ARCH 4509 | FALL 2024
fabric space
INSTRUCTORS
Ekin Erar
TEAM
Jessica Kim
DANILO VELAZQUEZ
SITE
Milstein hall annex
PROGRAM
installation
Located just outside of Milstein Hall’s Annex (the interim Green Dragon cafe) is a stud wall that was erected to maintain Milstein Hall’s primary point of ADA access, a long ramp that doubles as a loading dock. The ongoing renovation of Sibley Hall has been the primary cause of its construction. Patrons of the Green Dragon use this new poche-space to enter and exit the cafe. Scaffolding and other construction materials are just behind the stud wall and in frequent use by construction workers.
This assembly is unfinished; raw 2x4s and plywood are exposed and revealed to customers sitting in the Green Dragon. While it protects means-of-egress and a glazed wall, this wall limits the amount of diffuse daylight that the Annex would otherwise receive. It’s raw aesthetic is, perhaps, not out of place given Milstein Hall’s own material attitudes towards surface and texture. Glazing mullions frame this space, creating a display-case that forces us to acknowledge the rawness of construction and the innards of stud-wall assemblies.
We take for granted that the walls we interact with are sturdy, flat, white, and seamless. We are rarely shown what is inside our walls or how sheets of drywall create endless expanses of flat surfaces and sharp corners. In a period of time where architecture is obsessed with the shrinking of tolerances and erasure of labor + trade, how might we take advantage of off-the-shelf products and everyday practices to produce new aesthetics and modes of representation?

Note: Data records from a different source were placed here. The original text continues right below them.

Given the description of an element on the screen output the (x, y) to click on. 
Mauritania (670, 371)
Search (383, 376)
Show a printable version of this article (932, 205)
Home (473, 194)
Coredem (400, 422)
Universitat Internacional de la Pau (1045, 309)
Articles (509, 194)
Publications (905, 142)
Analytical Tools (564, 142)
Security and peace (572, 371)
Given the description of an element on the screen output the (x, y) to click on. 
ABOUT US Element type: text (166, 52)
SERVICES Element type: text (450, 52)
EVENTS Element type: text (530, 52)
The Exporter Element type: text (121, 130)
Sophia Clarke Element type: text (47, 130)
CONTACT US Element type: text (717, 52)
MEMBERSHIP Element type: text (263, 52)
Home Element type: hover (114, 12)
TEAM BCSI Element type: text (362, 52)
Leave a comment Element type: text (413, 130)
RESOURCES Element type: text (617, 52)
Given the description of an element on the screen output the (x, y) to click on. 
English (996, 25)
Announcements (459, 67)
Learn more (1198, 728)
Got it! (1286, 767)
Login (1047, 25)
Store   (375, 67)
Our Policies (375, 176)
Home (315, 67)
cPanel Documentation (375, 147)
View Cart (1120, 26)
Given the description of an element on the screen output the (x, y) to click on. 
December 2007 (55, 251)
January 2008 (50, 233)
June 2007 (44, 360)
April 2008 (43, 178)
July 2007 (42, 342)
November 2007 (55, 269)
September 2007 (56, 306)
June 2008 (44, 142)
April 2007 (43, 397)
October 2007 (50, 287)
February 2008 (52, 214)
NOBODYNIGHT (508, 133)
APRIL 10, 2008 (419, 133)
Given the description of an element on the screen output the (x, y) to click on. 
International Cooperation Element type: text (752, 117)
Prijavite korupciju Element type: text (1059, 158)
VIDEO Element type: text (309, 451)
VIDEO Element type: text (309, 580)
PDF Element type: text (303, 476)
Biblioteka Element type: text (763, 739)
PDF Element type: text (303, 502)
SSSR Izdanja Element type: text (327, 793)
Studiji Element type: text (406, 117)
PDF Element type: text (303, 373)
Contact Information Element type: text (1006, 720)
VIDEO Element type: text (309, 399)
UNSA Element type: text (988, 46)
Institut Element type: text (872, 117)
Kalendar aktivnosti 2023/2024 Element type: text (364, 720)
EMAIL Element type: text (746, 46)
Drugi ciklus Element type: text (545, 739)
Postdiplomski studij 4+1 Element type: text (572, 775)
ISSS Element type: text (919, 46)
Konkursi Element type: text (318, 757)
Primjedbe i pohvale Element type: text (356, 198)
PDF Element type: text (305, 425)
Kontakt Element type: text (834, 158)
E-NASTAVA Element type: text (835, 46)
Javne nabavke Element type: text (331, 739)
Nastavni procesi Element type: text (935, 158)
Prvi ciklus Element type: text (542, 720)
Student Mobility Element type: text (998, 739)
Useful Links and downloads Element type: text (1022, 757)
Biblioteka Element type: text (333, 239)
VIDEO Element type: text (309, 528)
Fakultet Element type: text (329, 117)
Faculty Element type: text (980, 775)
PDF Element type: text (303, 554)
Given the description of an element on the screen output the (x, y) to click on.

Given it’s relationship to ongoing acts of labor + trade and proximity-to/visibility-of high-traffic areas this site might serve as the prime testing ground for developing assemblies that render particularities of stud-wall construction visible. The raw stud wall reveals a number of particularities in its current state, e.g., lumber grade tags, stud spacing, and sheet material sizes. This intervention is concerned with explicitly calling attention to these qualities through strategic wall ‘finishing.’ Drywall is the most typical means of finishing stud walls and is the primary material assembly that will be interrogated in this project. This material has it’s own inherent ‘rules’ defined by manufacturers and decades of use. The existing construction and added ‘finish’ will work together to create a 1:1 drawing set that is selectively cut into, altered, and drawn on to lay bare the secrets of stud wall assemblies.